## TEXT PROVIDED
=== Section Start ===
4G/LTE - Usim  

 

 

 

UICC/USIM

USIM (Universal Subscriber Identity Module) and UICC (Universal Integrated Circuit Card) are components of modern mobile networks that store user identity, authentication, and network access information:

  • UICC: A smart card that serves as a platform for various applications like USIM, enabling secure storage and communication between the device and the network. It can support multiple applications, such as USIM for 3G/4G/5G, ISIM for IMS services, and more.
  • USIM: A specific application on the UICC card, designed for 3G and later networks. It manages user authentication, stores network configurations, and facilitates secure communication with the cellular network, offering enhanced security and features over older SIM cards.

Followings are the topics that I am interested and noted here

What is inside ?

A UICC (Universal Integrated Circuit Card) is a smart card that integrates various hardware and software components to manage secure communication between a mobile device and a cellular network. Here’s a breakdown of its key components:

Microcontroller (MCU):

The heart of the UICC, typically an embedded microcontroller with limited processing power. It handles data processing, secure key management, and execution of applications like USIM.
=== Section End ===
## PROVIDED INFORMATION
=== Section Start ===
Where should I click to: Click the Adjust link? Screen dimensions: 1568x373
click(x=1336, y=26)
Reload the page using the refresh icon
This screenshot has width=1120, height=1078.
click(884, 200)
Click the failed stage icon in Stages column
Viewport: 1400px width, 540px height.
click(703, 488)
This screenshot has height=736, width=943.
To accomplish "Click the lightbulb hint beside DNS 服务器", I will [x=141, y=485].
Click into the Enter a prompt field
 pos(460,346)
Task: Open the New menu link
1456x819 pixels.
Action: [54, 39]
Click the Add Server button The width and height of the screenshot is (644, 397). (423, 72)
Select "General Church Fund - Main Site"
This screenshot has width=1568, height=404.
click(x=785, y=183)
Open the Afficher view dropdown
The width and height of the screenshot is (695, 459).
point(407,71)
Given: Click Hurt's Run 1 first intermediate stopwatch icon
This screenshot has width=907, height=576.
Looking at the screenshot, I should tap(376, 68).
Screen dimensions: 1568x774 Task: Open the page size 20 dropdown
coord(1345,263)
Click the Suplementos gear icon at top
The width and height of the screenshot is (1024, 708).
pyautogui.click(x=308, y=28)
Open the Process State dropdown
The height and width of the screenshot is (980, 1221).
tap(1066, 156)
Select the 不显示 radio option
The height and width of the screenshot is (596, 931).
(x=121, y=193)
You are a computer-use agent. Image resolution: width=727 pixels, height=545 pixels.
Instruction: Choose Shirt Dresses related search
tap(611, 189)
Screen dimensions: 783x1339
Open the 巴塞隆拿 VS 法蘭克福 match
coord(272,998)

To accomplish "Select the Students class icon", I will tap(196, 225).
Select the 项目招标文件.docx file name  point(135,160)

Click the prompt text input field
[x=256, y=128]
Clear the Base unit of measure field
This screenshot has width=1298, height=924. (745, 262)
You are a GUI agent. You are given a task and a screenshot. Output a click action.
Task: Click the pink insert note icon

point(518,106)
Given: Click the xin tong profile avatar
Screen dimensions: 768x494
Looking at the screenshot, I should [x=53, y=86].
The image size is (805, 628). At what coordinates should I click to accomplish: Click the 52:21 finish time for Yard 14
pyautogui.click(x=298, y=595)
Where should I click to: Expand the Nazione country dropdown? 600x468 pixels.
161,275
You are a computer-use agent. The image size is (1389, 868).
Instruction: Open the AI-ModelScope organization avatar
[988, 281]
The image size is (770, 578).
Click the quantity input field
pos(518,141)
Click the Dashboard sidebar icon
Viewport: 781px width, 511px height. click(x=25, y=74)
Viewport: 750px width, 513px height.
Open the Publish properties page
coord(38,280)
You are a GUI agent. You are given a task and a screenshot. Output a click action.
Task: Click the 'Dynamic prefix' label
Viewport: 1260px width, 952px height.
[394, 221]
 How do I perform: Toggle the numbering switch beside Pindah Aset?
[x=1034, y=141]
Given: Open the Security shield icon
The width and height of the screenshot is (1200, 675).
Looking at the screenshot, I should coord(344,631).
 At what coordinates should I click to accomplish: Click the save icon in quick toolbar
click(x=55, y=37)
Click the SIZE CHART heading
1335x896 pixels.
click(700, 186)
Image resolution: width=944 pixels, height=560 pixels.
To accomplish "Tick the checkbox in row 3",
=== Section End ===
## USING THE INFORMATION
a. Quote the UICC/USIM text from "The heart of" to "applications like USIM.".
b. Summarize the UICC/USIM text in two sentences.
The listing is separate material and is unrelated to the UICC/USIM text.

## ANSWERS BELOW
a.
The heart of the UICC, typically an embedded microcontroller with limited processing power. It handles data processing, secure key management, and execution of applications like USIM.

b. USIM and UICC are components of modern mobile networks that store user identity, authentication, and network access information. The UICC is a smart card platform for applications such as USIM, whose key components include a microcontroller that handles data processing, secure key management, and the execution of those applications; the USIM is an application on the UICC for 3G and later networks that manages user authentication and secure communication with the cellular network.